The Nordic Resistance Movement (NRM), a neo-Nazi group founded in Sweden but steadily growing in influence in Finland and Norway, had said on its websites that it expected 1,000 people to march Saturday.
Police placed the number closer to 600, making it the largest neo-Nazi rally in Sweden in recent years.
Black-clad demonstrators bearing shields and waving the group’s green-and-white flag marched in the city’s center. NMR is known for its openly anti-Semitic stance, and the group had originally sought to pass by a downtown synagogue to coincide with Yom Kippur, the Jewish holy day.

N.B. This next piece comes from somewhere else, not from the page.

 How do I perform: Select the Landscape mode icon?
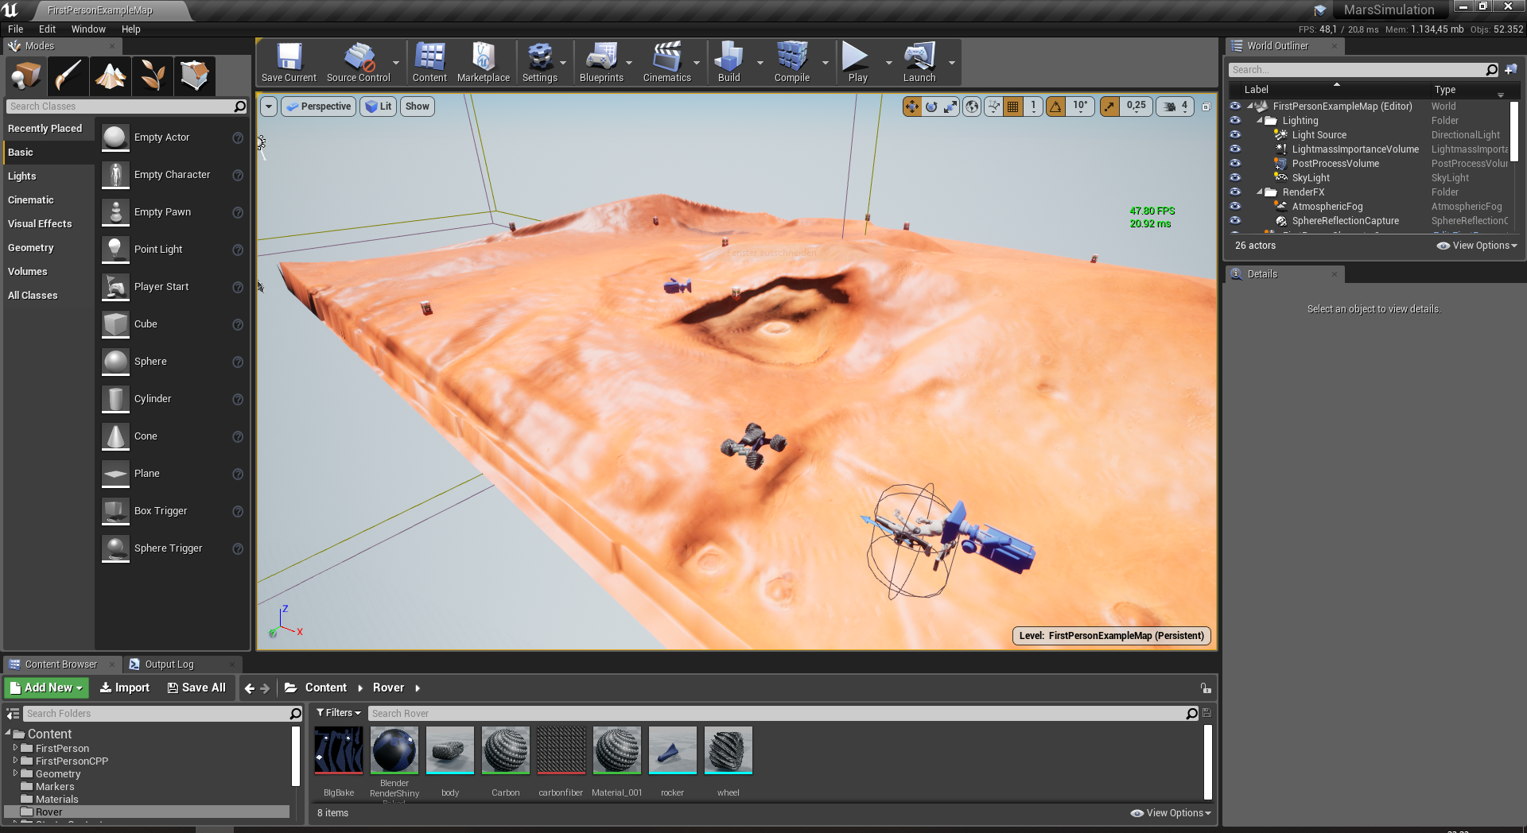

Local activists protested, and a Swedish court intervened to shorten the march route so it would not pass near the synagogue. According to police reports, clashes broke out between police and NRM supporters when marchers attempted to deviate from the court-ordered route.
The rally sparked anxiety about the rise of the far right in Sweden and elsewhere in Europe, and a large counterdemonstration drew about 10,000 people from across the country.
“I am very concerned there will be more rallies like this in the future,” said Maxim Thore, an 18-year-old photography student who was among the counterprotesters. “The Nazis said at the protest that they will have a protest like this every Saturday from now on. I know people will always stand against them, but I don’t think 10,000 protesters can gather every Saturday.”
The counterprotesters clashed with the neo-Nazi marchers, throwing fireworks at the rally and getting into altercations with NMR members who attempted to cross police lines.
Thirty-five people were arrested, including NMR leader Simon Lindberg, police spokeswoman Emelie Kullmyr said.
“Three have been arrested for violence against the police and two others for bearing arms,” Kullmyr said.
The night before the protest, 20 people, mostly Danes and Germans, were stopped as they arrived in Sweden to take part in the rally.
Membership in Nazi organizations is not illegal in Sweden. The NMR claims to follow the National Socialist doctrine of Adolf Hitler, and it opposes mass migration and what it calls “a global Zionist elite.”
A week before the rally, Swedish Prime Minister Stefan Lofven called for a halt to far-right activity in the country.
“When we now see an escalation of these extremist forces, and we are moving toward a normalization of racist parties, too, then we must do something,” Lofven said.